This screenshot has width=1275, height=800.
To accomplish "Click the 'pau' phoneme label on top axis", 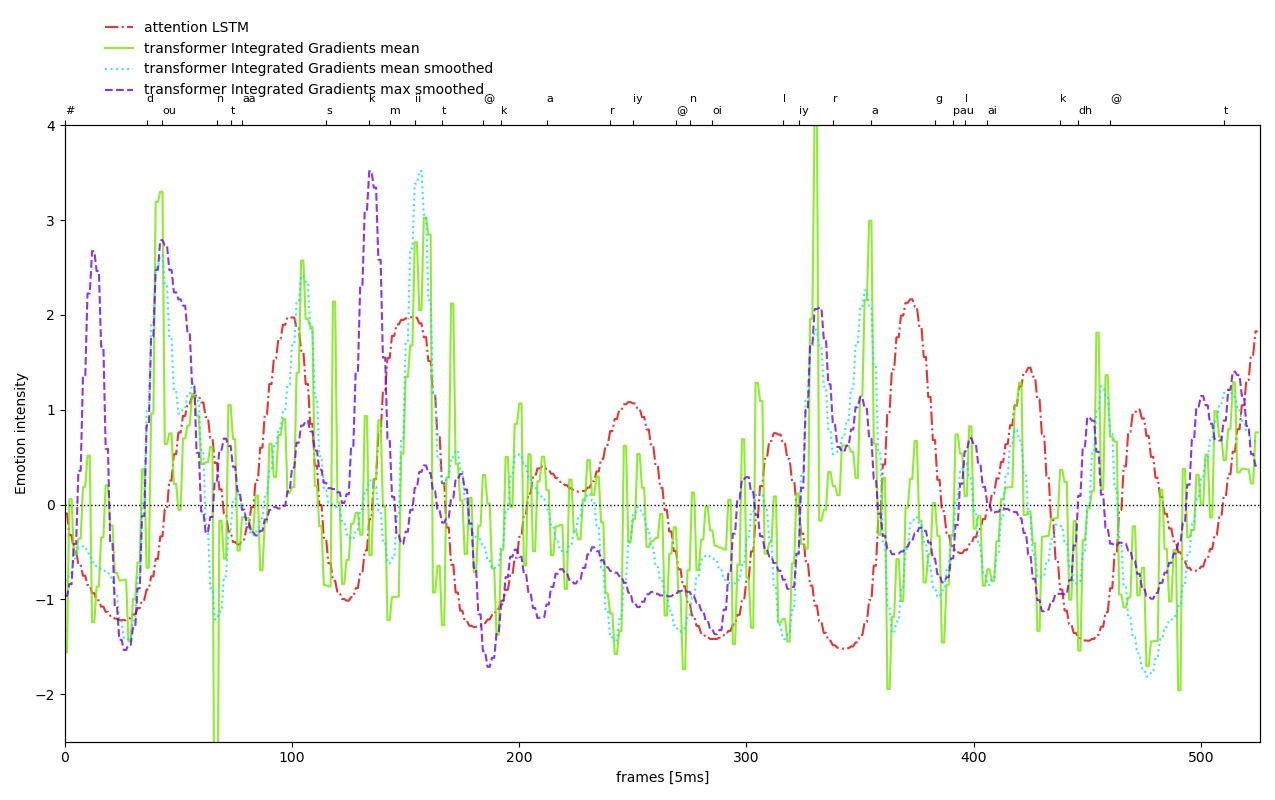I will [963, 111].
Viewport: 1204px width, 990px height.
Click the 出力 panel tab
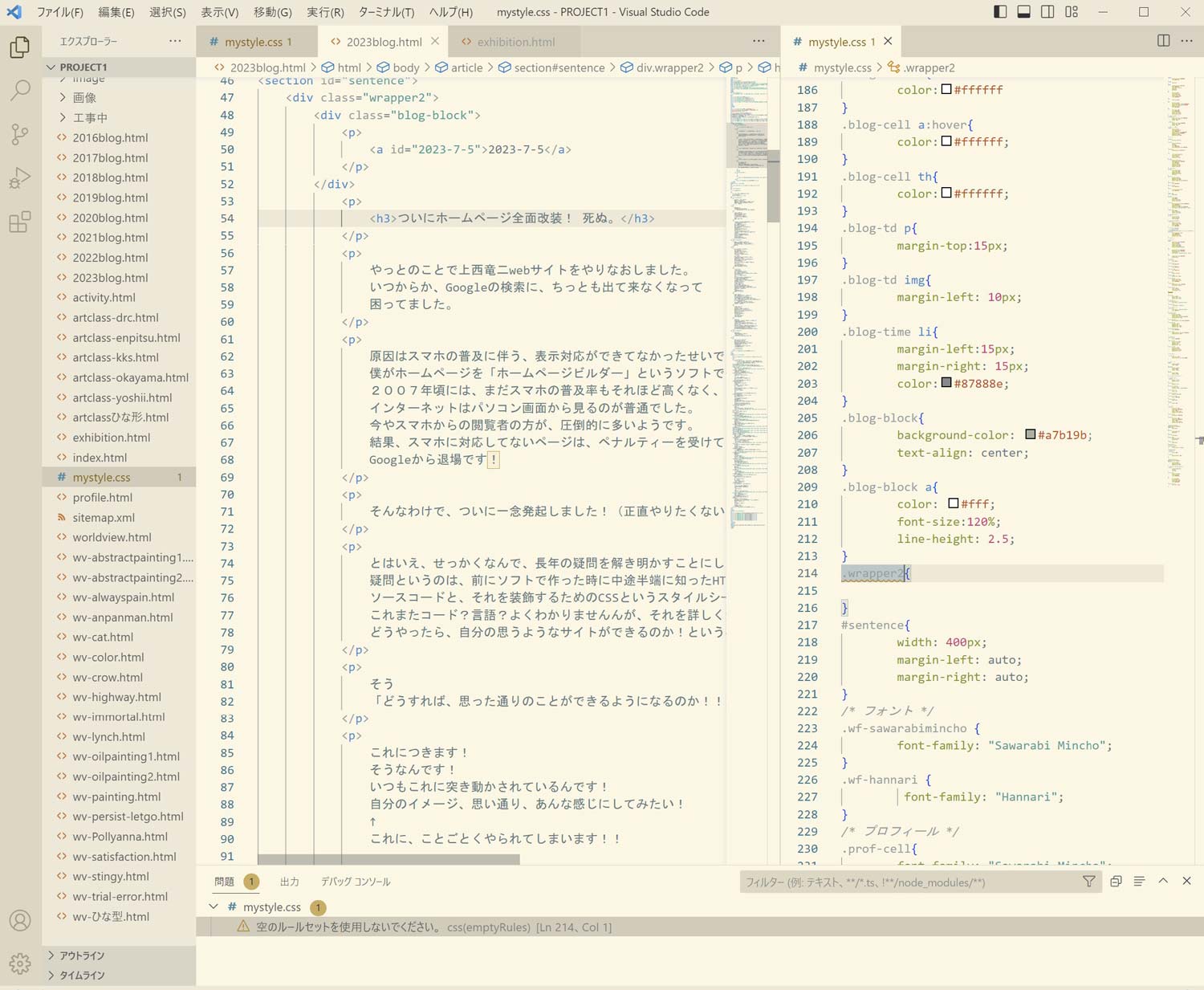(x=289, y=882)
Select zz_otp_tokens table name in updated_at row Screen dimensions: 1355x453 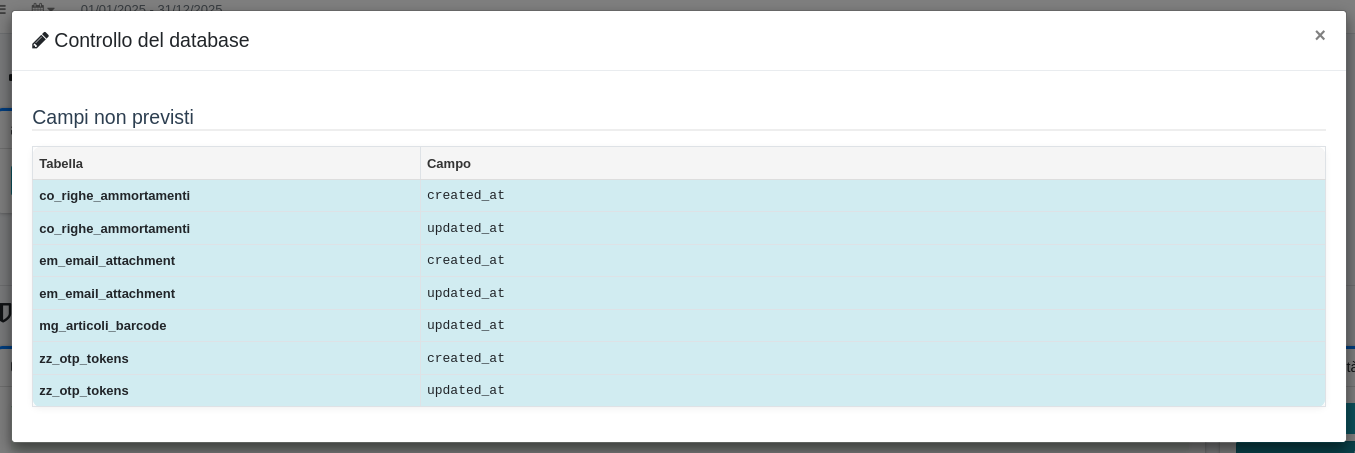[x=84, y=391]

## About this exercise
Give only a number, the count of lines above that include the string "height".

## Exercise response
2